If any agency can be said to have picked up the invisible baton passed on by the one-time Collett Dickenson Pearce, that agency must surely be Fallon.
The parallels are readily apparent. Both have produced bodies of work that will be talked about many years hence; both, in their respective eras, have shown such supreme self-confidence as to border on arrogance; both have taken a robust attitude towards clients, preferring not to pitch for business (or even, in CDP's case, to ditch it) if it didn't match the agency's ethos.
There, though, the similarities appear to end. CDP was born at a far less complex time. It could afford to take a barnstorming approach because clients were generally far more compliant. They didn't quite understand how agencies worked their sorcery but were prepared to indulge them. Of course, it helped that commercial TV could still deliver audiences on a massive scale and effectiveness measurement was still in its relative infancy.
Moreover, there's the consolidation factor to consider. CDP could afford to take a swashbuckling approach largely because it was UK-centric with no shareholder expectations to satisfy or holding company financial targets to hit.

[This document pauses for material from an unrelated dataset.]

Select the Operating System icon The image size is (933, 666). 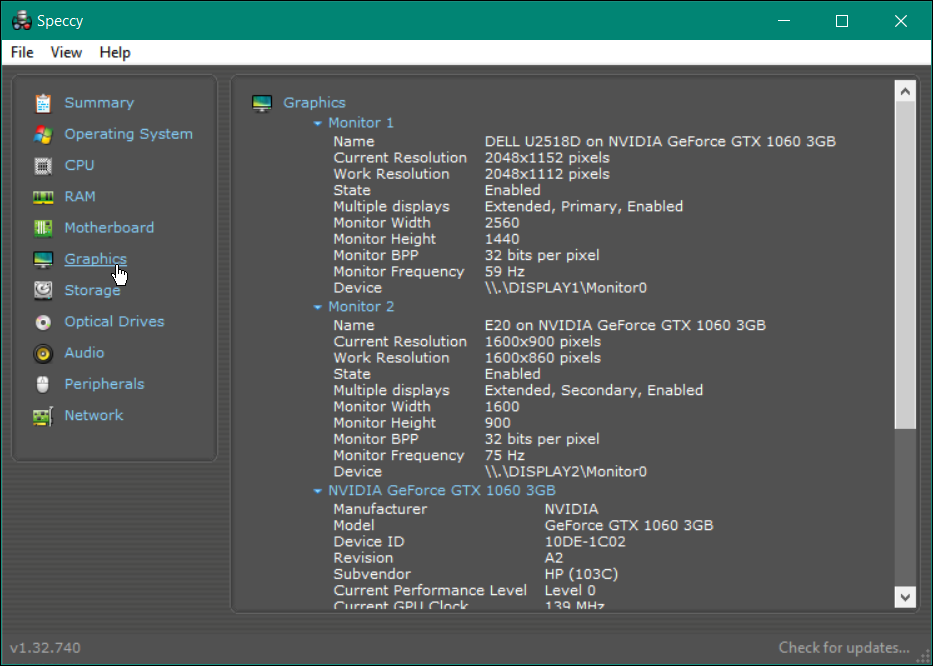pos(42,133)
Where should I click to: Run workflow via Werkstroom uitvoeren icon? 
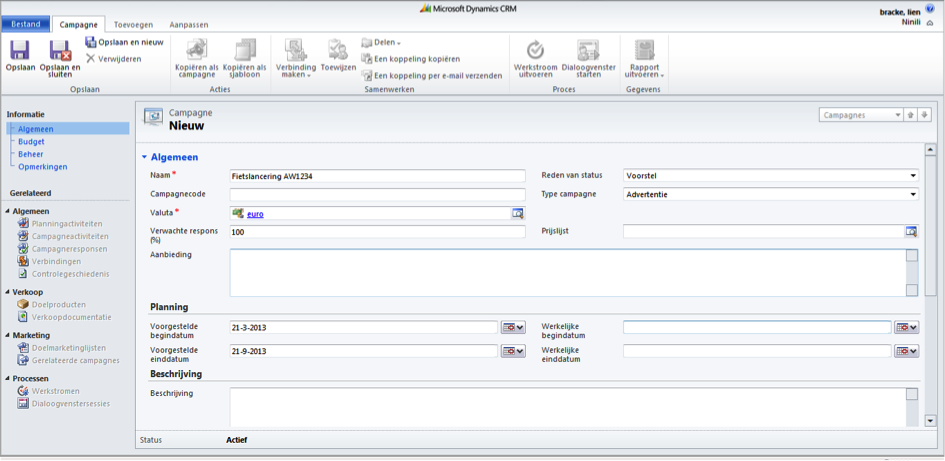pyautogui.click(x=535, y=50)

It's intriguing to imagine the situation if CDP was still around and, like Fallon, still on top form. Would a CDP holding company, as Publicis Groupe is now doing with Fallon in London, be looking to one of its star performers to spread its magic across its networks?
Such an approach may be understandable but, as the feature on page 26 points out, care must be taken lest talent gets spread too thinly. The danger is that in trying to extend the Fallon culture, you damage it. Fallon, like CDP, was a result of the right people coming together at the right time. Burden it with too much responsibility and it may buckle under the weight.